Raw records
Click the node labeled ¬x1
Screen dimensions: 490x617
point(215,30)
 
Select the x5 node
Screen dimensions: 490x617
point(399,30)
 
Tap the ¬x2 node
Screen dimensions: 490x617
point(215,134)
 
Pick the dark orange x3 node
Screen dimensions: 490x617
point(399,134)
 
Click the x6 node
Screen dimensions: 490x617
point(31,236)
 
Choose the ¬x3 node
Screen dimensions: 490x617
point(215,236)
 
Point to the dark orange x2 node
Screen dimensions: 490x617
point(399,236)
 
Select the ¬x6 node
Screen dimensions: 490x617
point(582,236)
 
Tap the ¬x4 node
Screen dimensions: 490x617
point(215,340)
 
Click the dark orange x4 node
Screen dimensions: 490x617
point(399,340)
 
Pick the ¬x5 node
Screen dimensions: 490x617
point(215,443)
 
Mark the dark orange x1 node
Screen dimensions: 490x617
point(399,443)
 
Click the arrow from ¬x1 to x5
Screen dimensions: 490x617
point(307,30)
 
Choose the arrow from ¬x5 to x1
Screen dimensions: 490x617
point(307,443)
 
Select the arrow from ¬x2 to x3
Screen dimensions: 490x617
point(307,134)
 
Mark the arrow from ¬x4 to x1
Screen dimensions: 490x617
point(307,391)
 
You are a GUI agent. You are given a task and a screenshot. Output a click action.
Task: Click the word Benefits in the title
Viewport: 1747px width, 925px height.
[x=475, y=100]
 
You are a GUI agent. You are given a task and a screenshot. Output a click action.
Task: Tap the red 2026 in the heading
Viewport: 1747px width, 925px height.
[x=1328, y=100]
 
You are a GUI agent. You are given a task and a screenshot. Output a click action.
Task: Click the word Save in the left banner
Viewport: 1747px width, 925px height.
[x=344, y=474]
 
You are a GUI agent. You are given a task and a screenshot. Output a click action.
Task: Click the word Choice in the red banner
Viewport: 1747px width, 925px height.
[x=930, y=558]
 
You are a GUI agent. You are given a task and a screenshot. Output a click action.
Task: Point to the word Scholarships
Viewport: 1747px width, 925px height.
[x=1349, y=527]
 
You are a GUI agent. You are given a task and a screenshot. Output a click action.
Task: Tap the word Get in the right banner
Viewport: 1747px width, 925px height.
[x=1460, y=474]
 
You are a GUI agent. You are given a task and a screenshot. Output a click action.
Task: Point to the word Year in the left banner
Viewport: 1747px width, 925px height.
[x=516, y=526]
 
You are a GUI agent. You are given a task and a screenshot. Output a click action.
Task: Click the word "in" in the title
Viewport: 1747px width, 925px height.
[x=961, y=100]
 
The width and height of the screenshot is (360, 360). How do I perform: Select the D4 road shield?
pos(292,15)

▸ **Your instructions**
Express the records from the line containing "Tap the ¬x4 node" through the line containing "point(399,443)", inclusive, as a JSON list of strings with one string per line and blank lines omitted.

▸ **Answer**
[
  "Tap the ¬x4 node",
  "Screen dimensions: 490x617",
  "point(215,340)",
  "Click the dark orange x4 node",
  "Screen dimensions: 490x617",
  "point(399,340)",
  "Pick the ¬x5 node",
  "Screen dimensions: 490x617",
  "point(215,443)",
  "Mark the dark orange x1 node",
  "Screen dimensions: 490x617",
  "point(399,443)"
]